__Task requirements__:
In the records below, find the line containing "The width and height of the screenshot is (773, 647).", then copy that line and all lines after it, exactly, omitting every picture.

__Data for this exercise__:
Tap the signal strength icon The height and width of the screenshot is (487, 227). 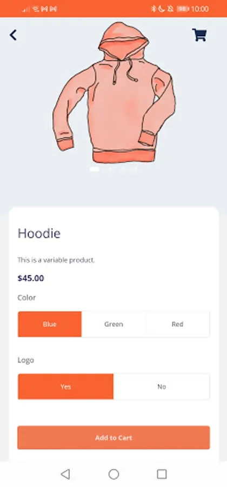[26, 9]
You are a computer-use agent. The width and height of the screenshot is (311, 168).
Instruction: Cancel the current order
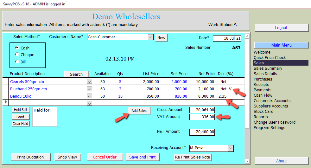click(105, 157)
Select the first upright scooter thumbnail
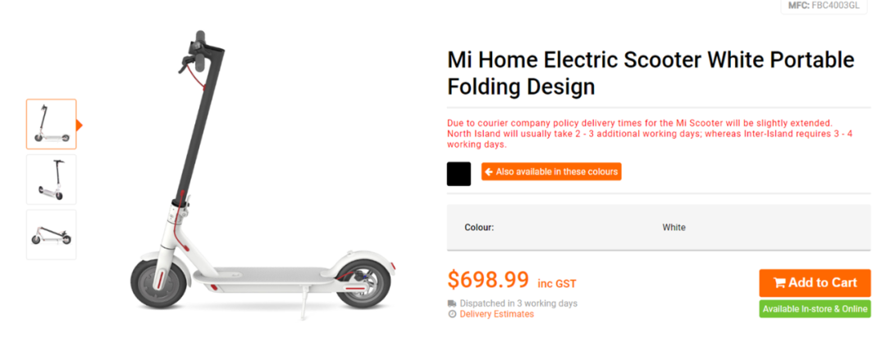This screenshot has height=341, width=886. [51, 124]
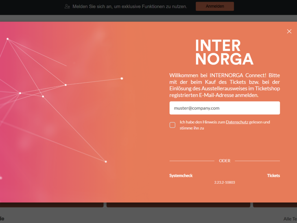
Task: Click the user icon in the top banner
Action: [67, 7]
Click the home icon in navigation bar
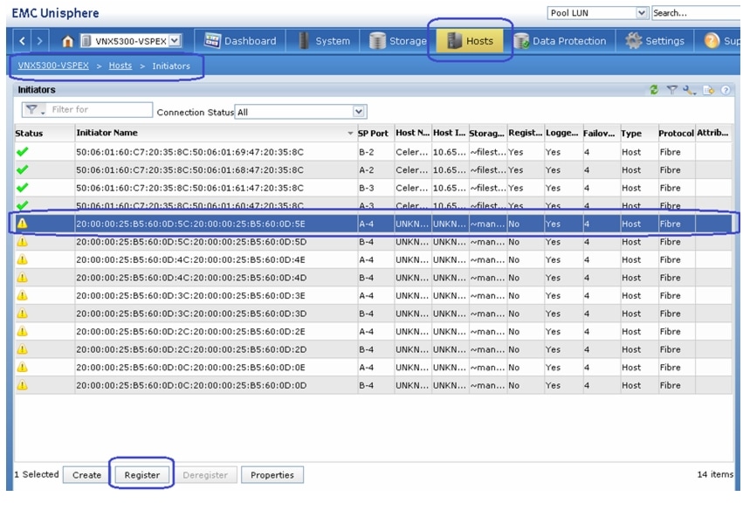 [x=68, y=41]
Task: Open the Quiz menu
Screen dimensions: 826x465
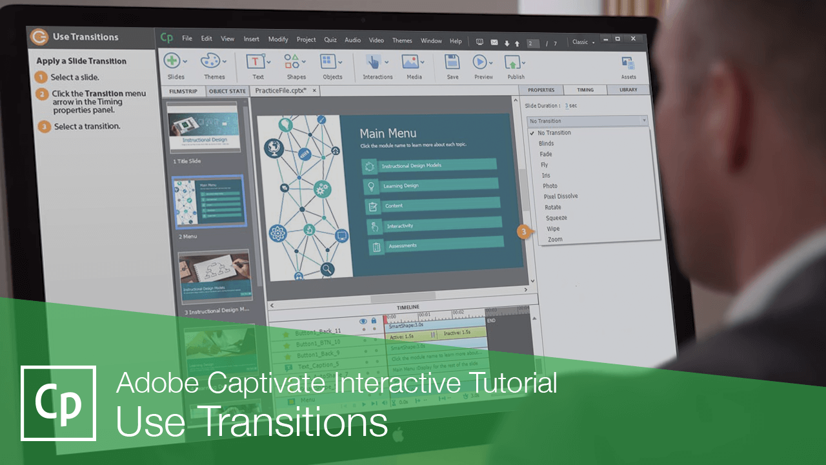Action: (x=330, y=40)
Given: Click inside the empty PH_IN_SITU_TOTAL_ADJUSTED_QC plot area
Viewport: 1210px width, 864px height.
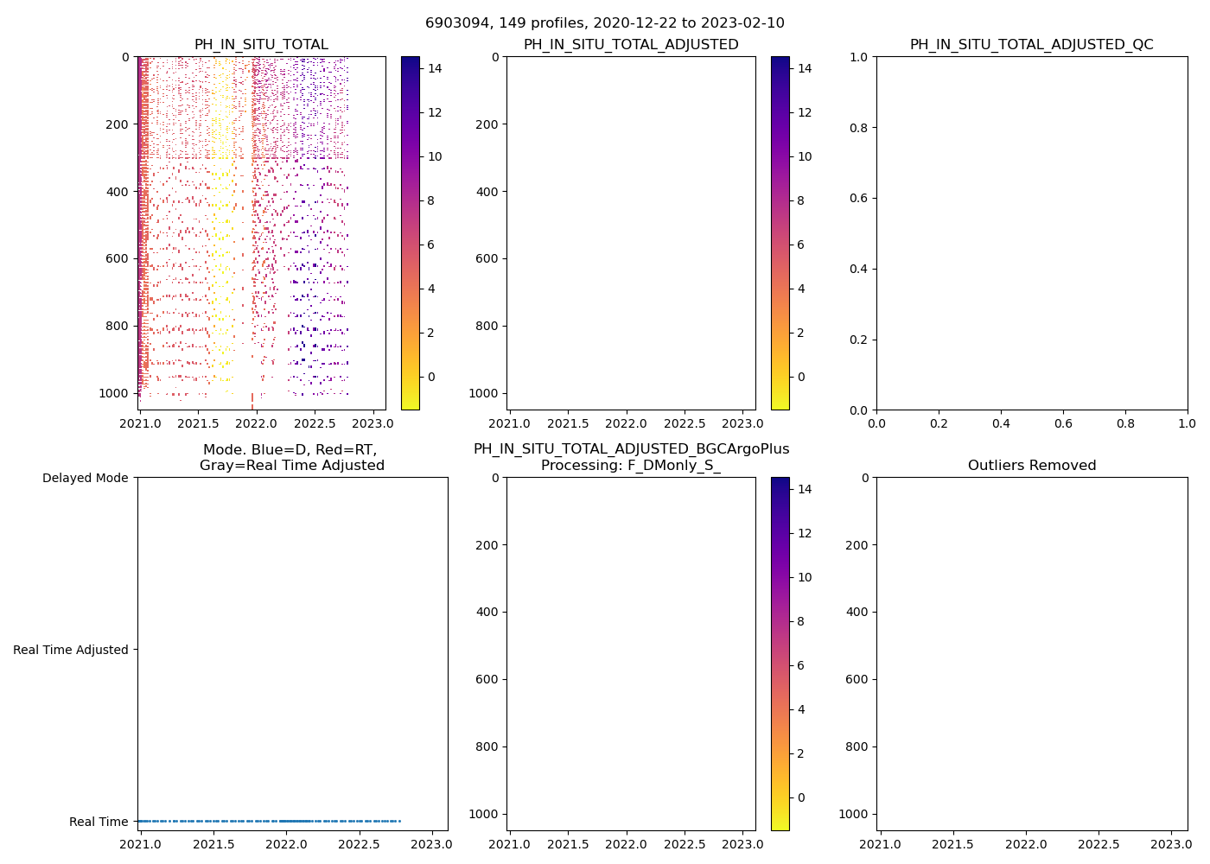Looking at the screenshot, I should tap(1031, 233).
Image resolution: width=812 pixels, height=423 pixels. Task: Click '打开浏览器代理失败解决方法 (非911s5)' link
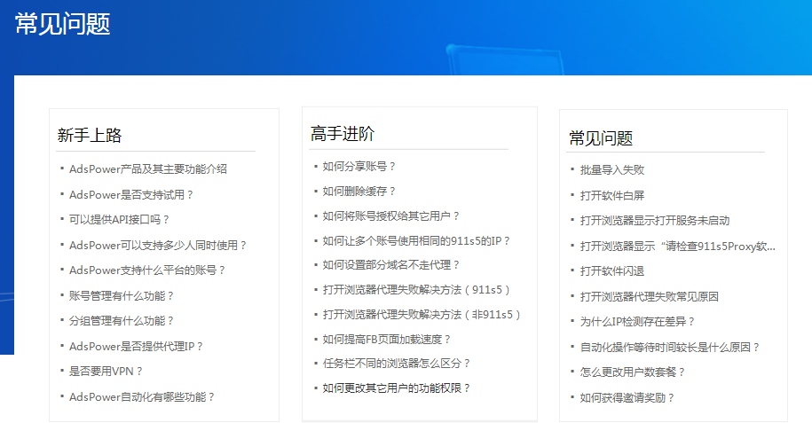tap(422, 315)

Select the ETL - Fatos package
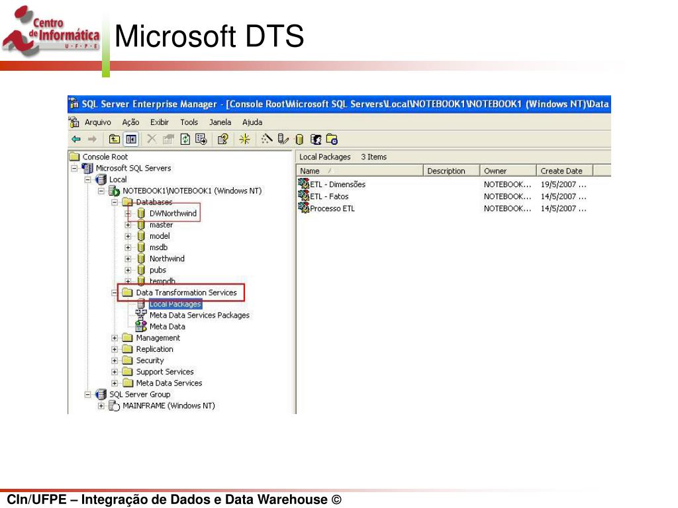(328, 196)
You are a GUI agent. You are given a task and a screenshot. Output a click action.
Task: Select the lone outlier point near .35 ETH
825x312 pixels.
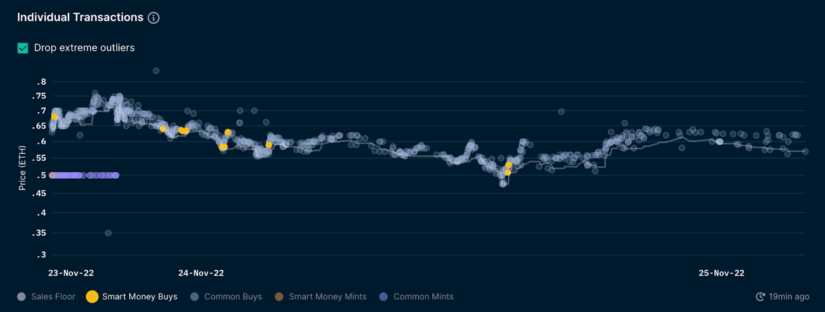pos(108,233)
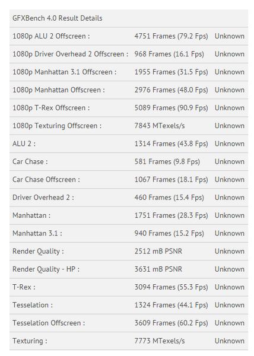Click the 7773 MTexels/s Texturing result
Image resolution: width=254 pixels, height=356 pixels.
[x=160, y=341]
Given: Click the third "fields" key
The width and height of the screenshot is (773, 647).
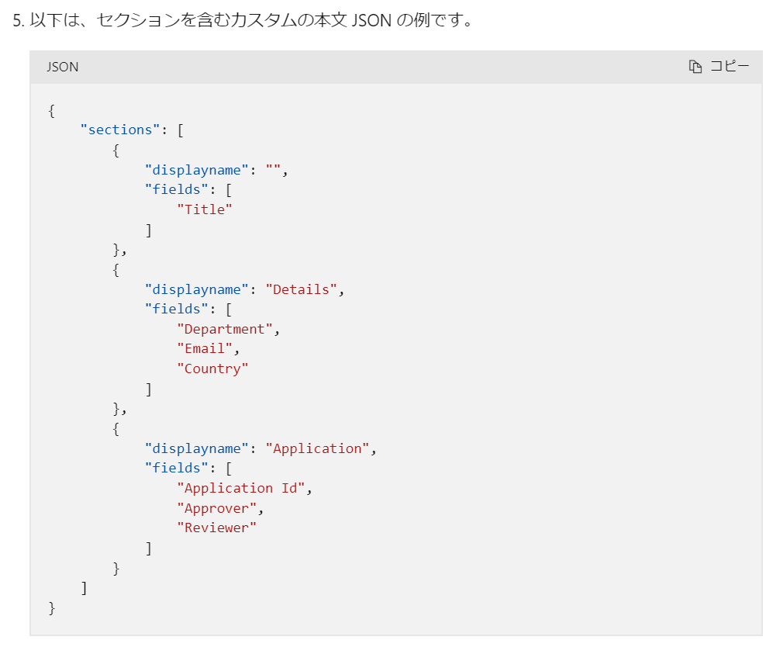Looking at the screenshot, I should [x=177, y=468].
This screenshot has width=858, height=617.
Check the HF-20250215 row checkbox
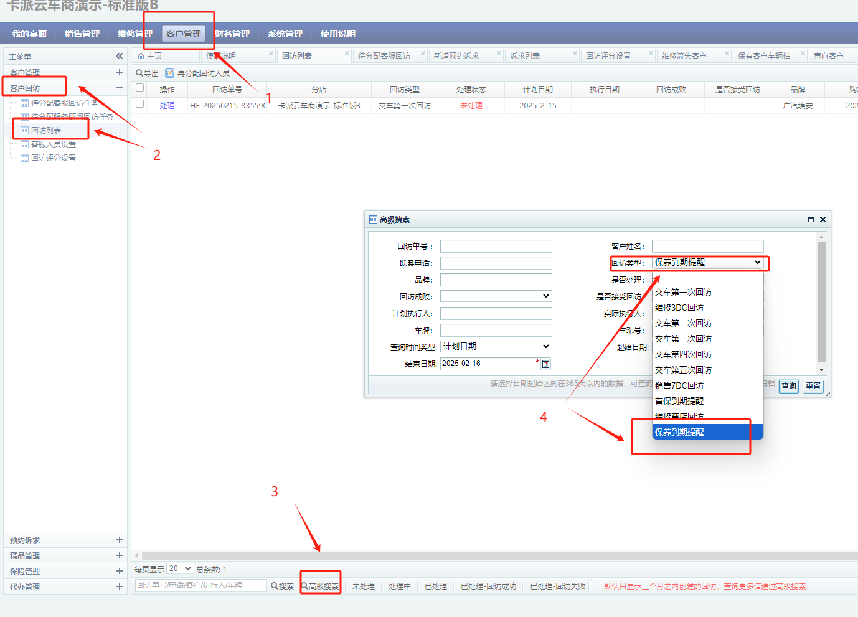(140, 104)
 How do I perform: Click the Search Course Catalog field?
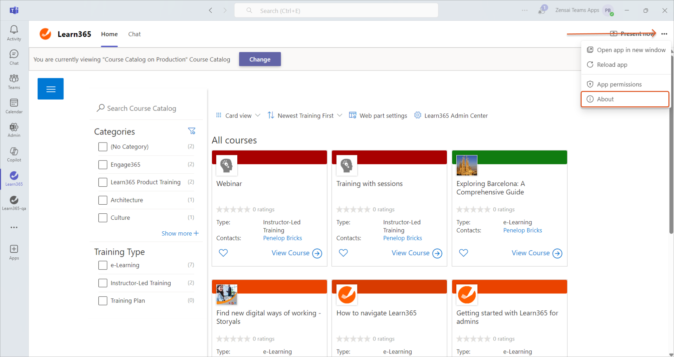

__Task solution__:
The width and height of the screenshot is (773, 647).
Looking at the screenshot, I should [x=177, y=468].
This screenshot has width=858, height=617.
Check the HF-20250215 row checkbox
(140, 104)
 How do I perform: Click the Search Course Catalog field?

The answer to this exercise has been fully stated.